Donnerstag, 17. April 2014

Sauerteig

How to make some... Sauerteig

Backe, backe Brote III...


Sauerteig sorgt im Brot für einen guten säuerlich-würzigen, urigen Geschmack und Saftigkeit. In Kombination mit Hefe wird jedes Sauerteigbrot innen weich und außen knusprig. Die Ägypter, die alten Laborratten und Mc Gyvers, sollen es gewesen sein, die herausgefunden haben, dass sich Sauerteig ganz einfach vermehren lässt. Alles was man dazu machen muss, ist eine kleine Menge Sauerteig zurückzuhalten und diese dem frischen Teig erneut zusetzen. Eine denkwürdige Entdeckung für die Geschichte der Brotbäckerei. Danke ihr Ur-Ägypter.

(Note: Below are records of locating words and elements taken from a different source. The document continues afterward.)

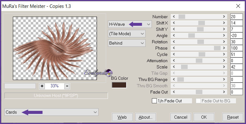Click the dark brown BG Color swatch
This screenshot has height=124, width=246.
point(119,85)
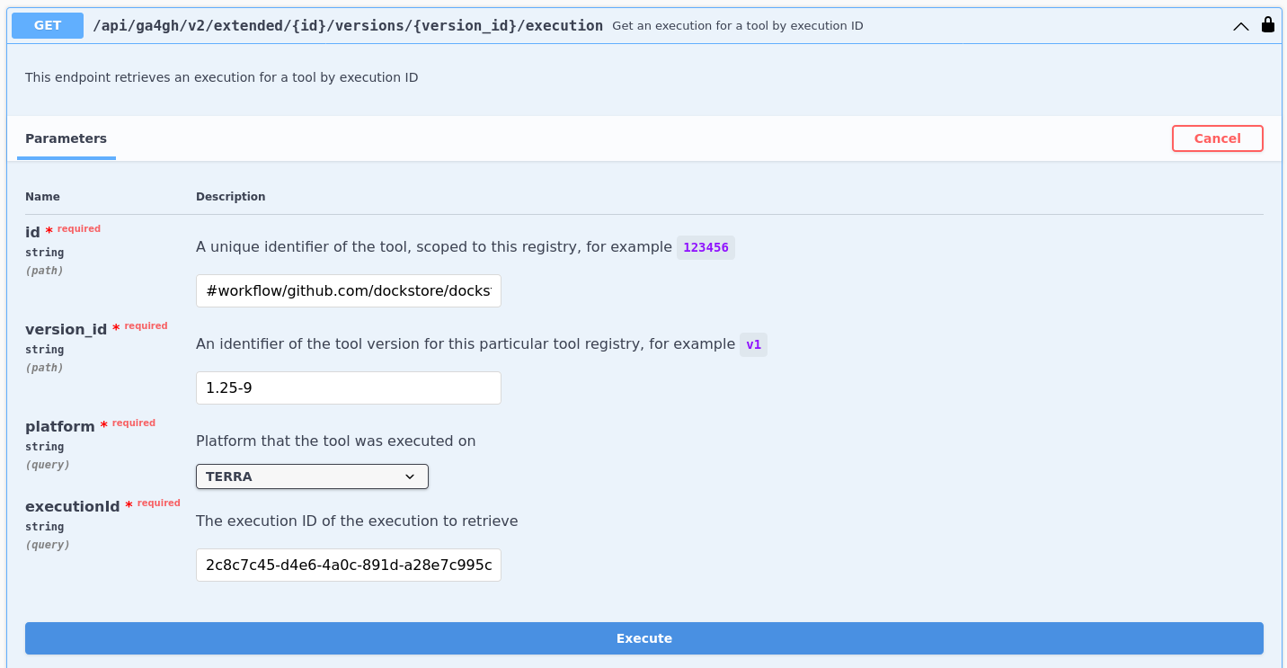
Task: Click the v1 example value badge
Action: (753, 344)
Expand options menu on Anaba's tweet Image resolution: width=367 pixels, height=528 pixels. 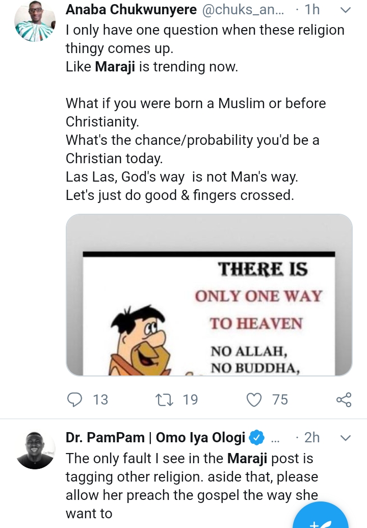(345, 10)
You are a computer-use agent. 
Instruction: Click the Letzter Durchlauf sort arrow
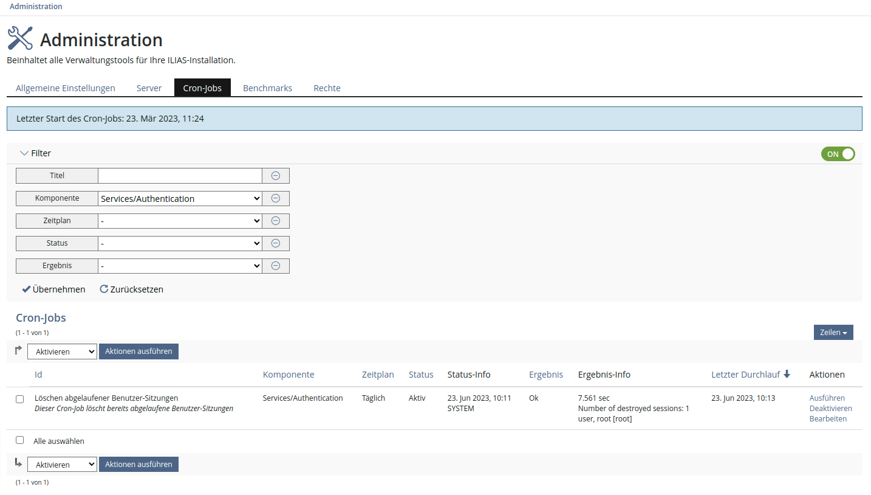coord(787,375)
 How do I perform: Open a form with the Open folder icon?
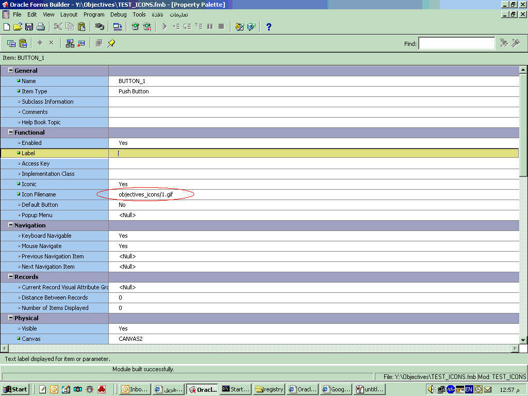(x=18, y=26)
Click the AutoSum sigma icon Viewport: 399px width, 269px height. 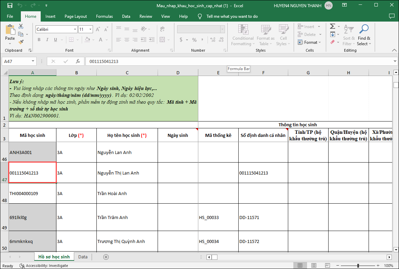click(332, 26)
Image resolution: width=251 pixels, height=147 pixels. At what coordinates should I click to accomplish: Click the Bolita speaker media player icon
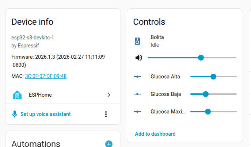point(137,41)
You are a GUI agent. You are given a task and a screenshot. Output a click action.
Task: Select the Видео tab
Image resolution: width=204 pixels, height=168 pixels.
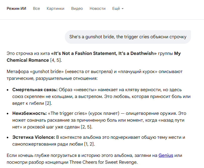[77, 9]
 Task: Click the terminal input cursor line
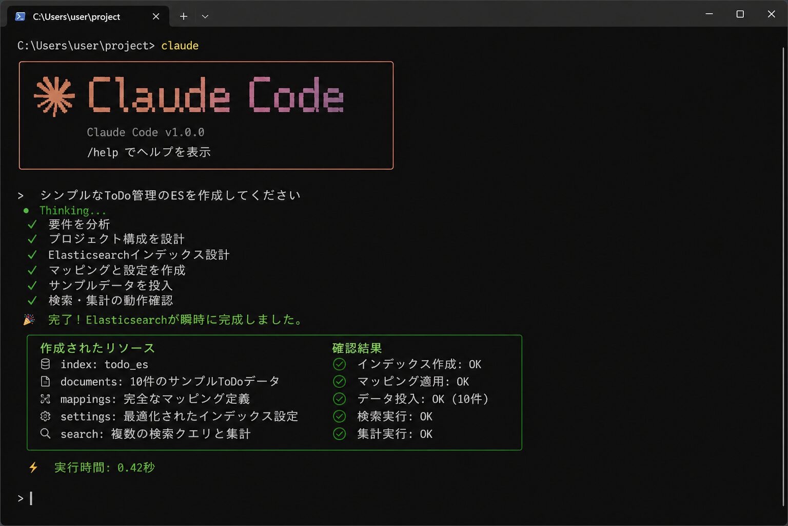pos(30,498)
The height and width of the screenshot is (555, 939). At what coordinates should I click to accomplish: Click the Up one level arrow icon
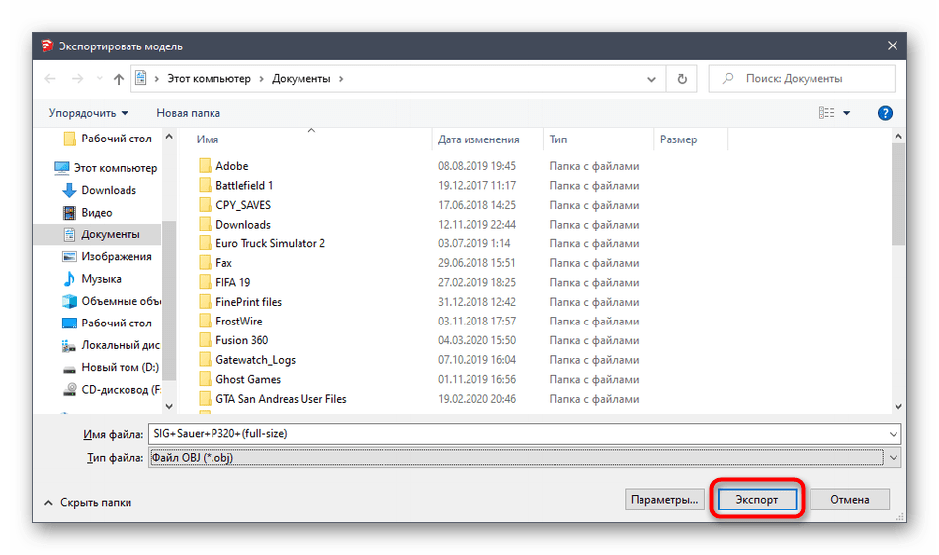[x=119, y=79]
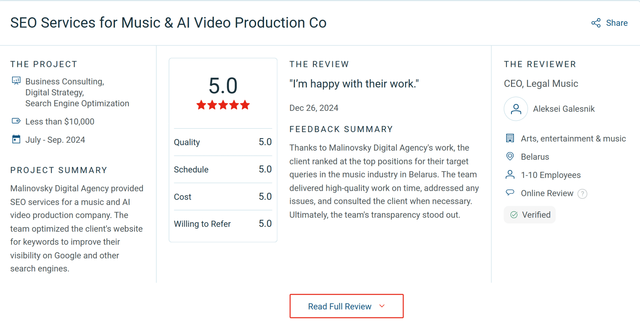640x336 pixels.
Task: Click the reviewer avatar icon
Action: (516, 109)
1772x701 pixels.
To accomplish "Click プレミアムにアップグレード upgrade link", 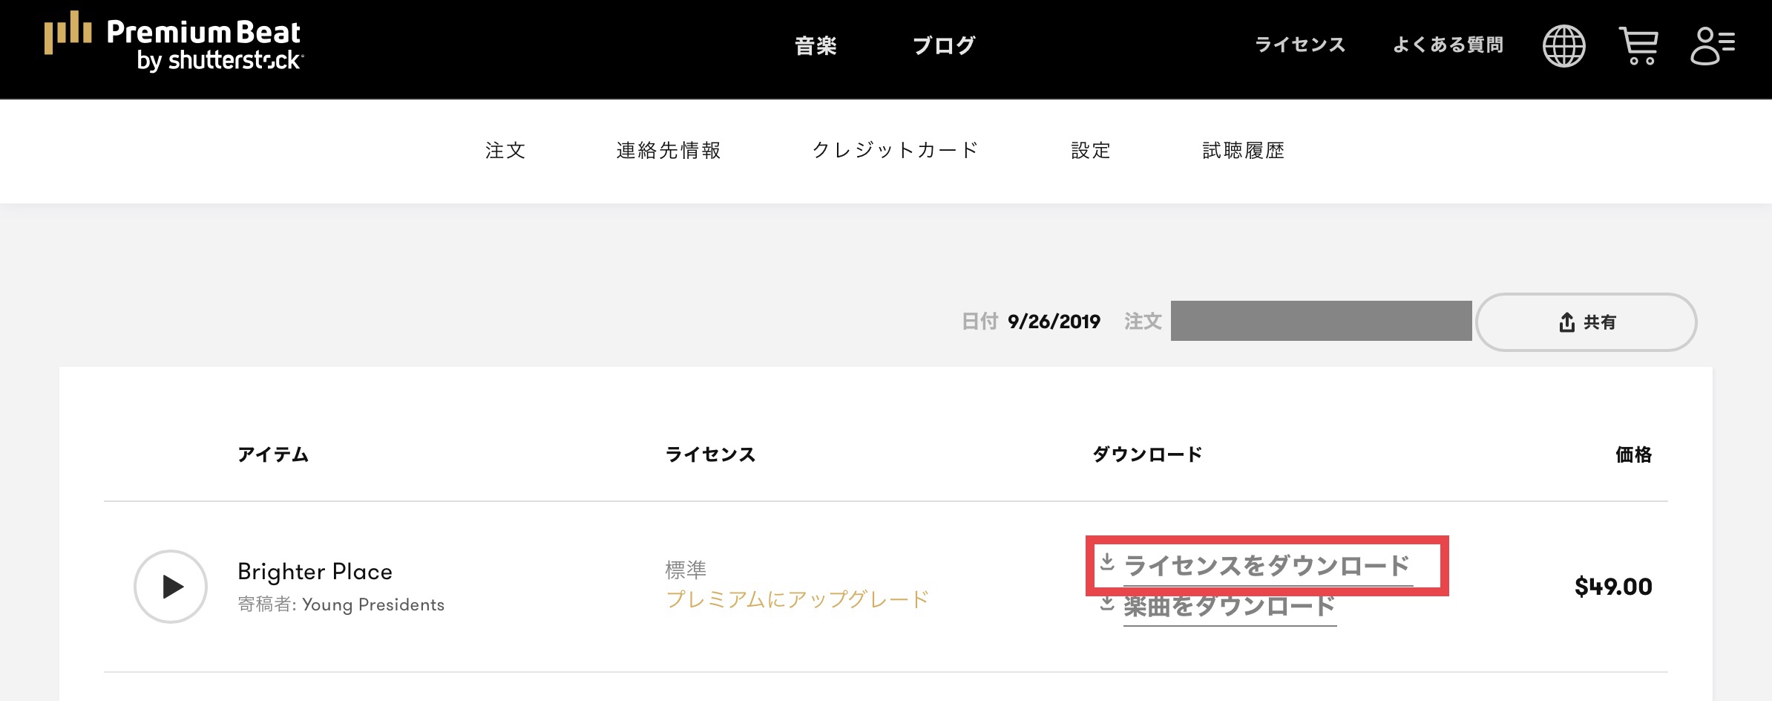I will click(x=798, y=599).
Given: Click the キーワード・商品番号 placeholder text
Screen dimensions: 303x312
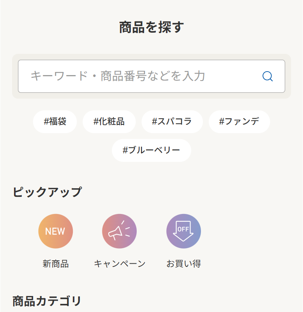Looking at the screenshot, I should 118,76.
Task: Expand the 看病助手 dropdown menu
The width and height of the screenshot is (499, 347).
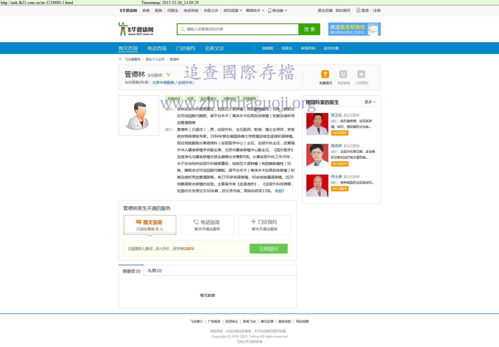Action: tap(255, 10)
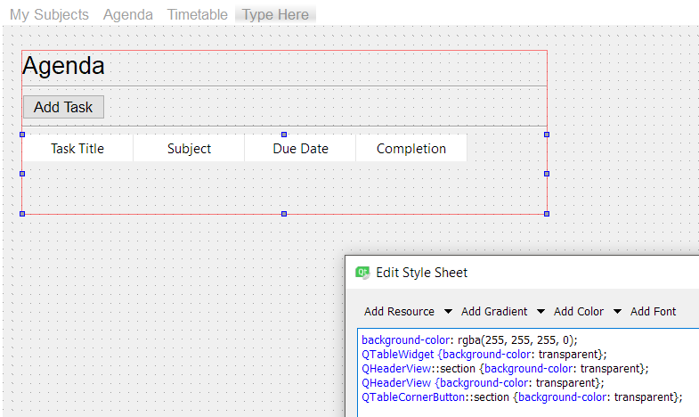699x417 pixels.
Task: Click inside the style sheet text editor
Action: pyautogui.click(x=528, y=372)
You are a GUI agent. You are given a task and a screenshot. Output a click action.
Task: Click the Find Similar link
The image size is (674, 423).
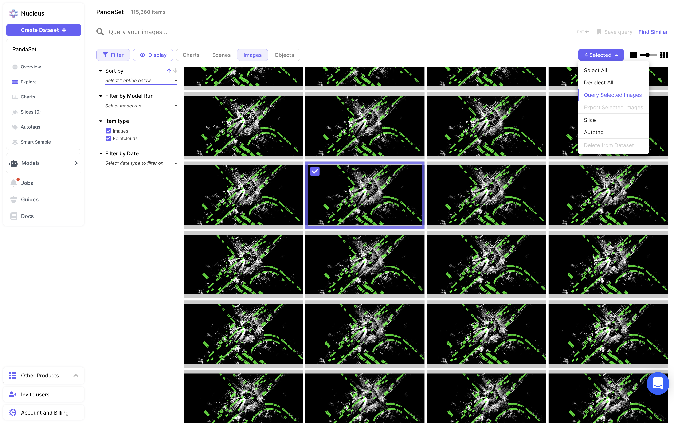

Sauerteig selbst zu machen ist wirklich kinderleicht und erfordert nur ein bisschen Geduld. Alles was man benötigt sind Roggenmehl und warmes Wasser. Den Rest erledigen die fleißigen Milchsäurebakterien, die in unserer Umwelt allgegenwärtig sind. Ohne das wir weiter einen Finger rühren müssen, machen sie aus dem Mehl-Wasser-Gemisch  eine säuerlich riechende Masse, die pur zwar kein besonderer Genuss ist, sich aber hervorragend zum Brote-Backen eignet.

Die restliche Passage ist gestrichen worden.